The owner of the Rana Plaza complex and more than 40 others will face murder charges in connection with the building's collapse two years ago. The disaster killed more than 1,100 people and is considered the country's worst-ever industrial disaster.
Sohel Rana and more than a dozen government officials are among 42 people to face charges that they ignored safety warnings to keep workers out of the building the day before the collapse.
The BBC's Akbar Hossain in Dhaka says the accused include government officials and owners of factories housed in the complex. Eighteen people have been charged with a lesser charge of negligence and violating building code regulations.
A court hearing is scheduled for June 28. If convicted, defendants could face the death penalty or life in prison.

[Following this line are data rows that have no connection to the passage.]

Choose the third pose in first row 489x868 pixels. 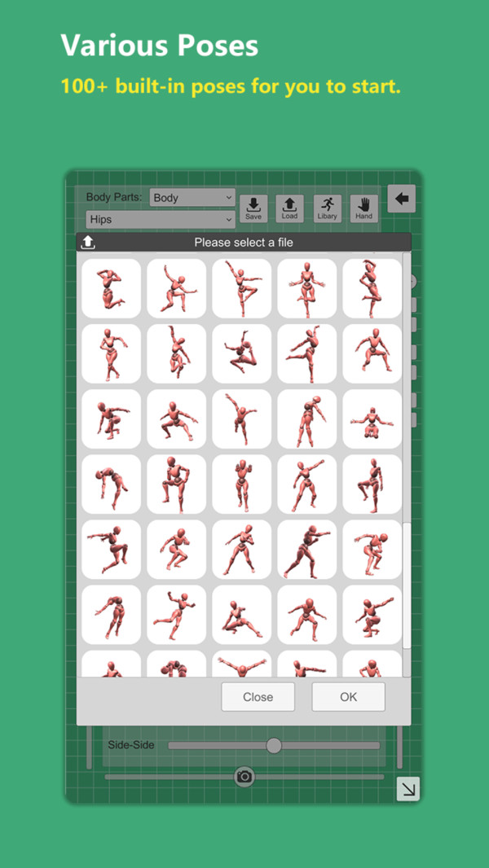click(241, 288)
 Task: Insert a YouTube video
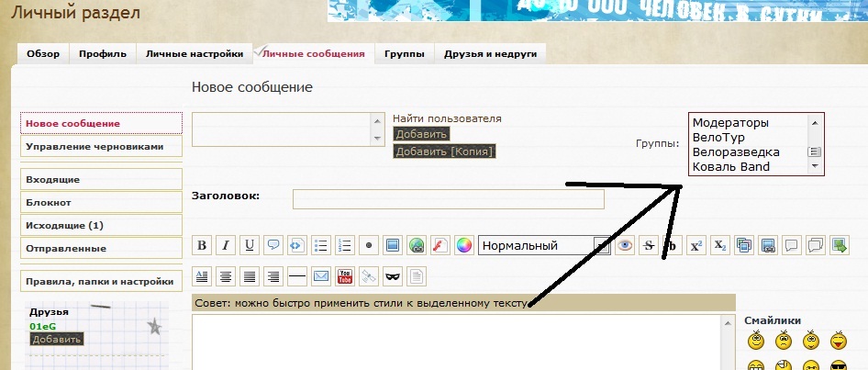coord(345,275)
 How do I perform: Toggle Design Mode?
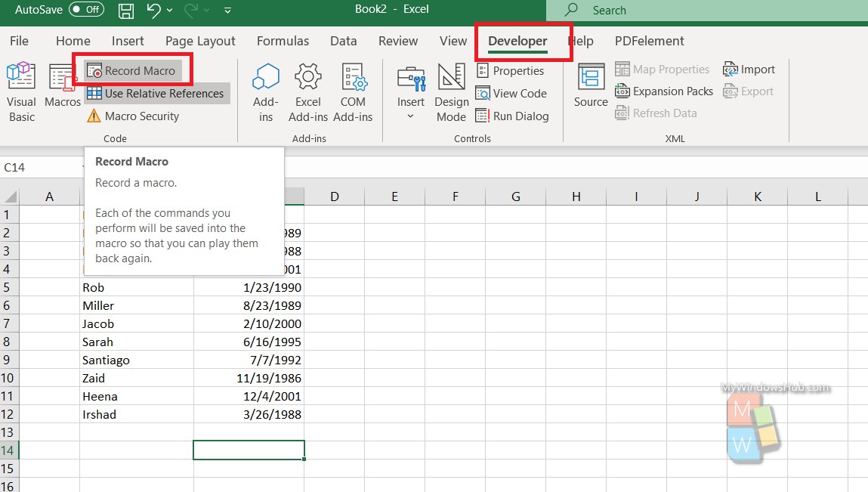coord(451,92)
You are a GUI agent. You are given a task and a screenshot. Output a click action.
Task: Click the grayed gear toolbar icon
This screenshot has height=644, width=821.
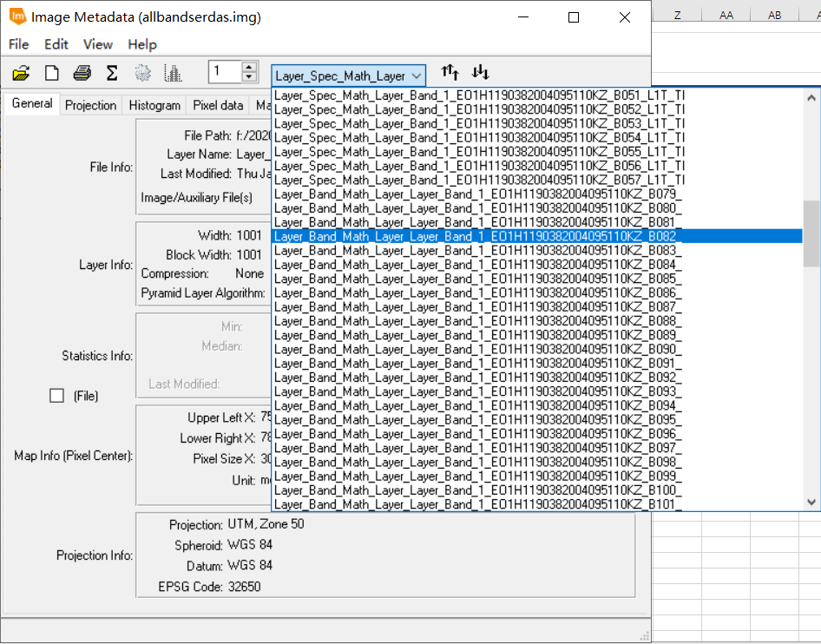142,73
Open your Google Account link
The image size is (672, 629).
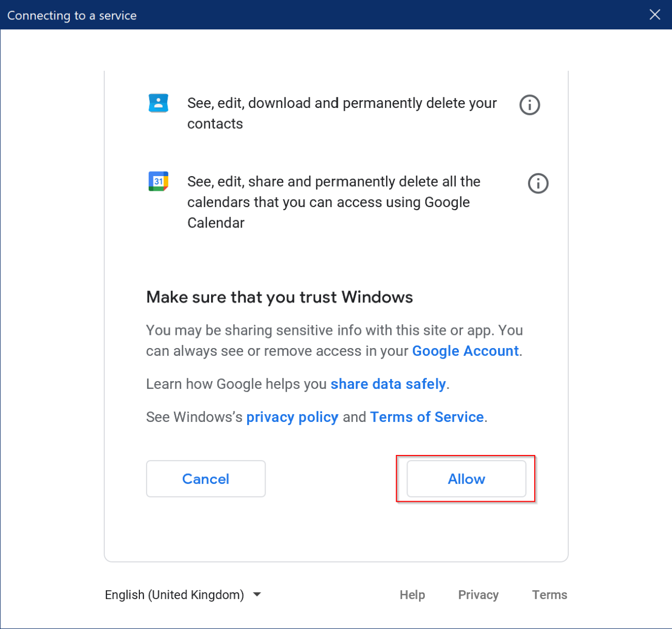(465, 351)

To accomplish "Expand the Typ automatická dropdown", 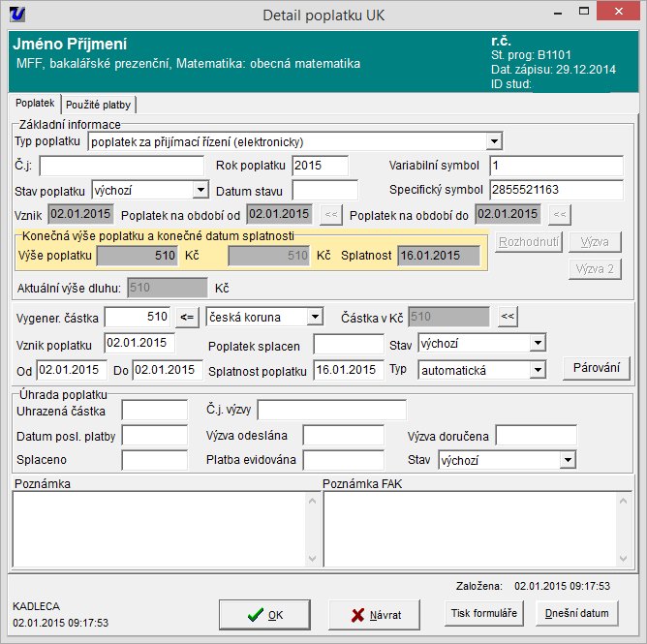I will (538, 370).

Questions have been raised about the Bangladesh government's willingness to pursue the case. Hossain says the fact it has taken more than two years to bring formal charges has raised allegations that officers took their time during their investigation. But investigators say they had to interview more than a 1,000 people, including injured factory workers, government officials and experts.
Factory owners and politicians carry a lot of political power, adds Hossain. Investigators say they've been hindered during their investigations.
More than 2,400 workers were rescued or escaped alive after the factory collapsed April 24, 2013. Even after several complaints about cracks appearing in the walls, thousands of people were reportedly forced to continue working in the complex before it collapsed.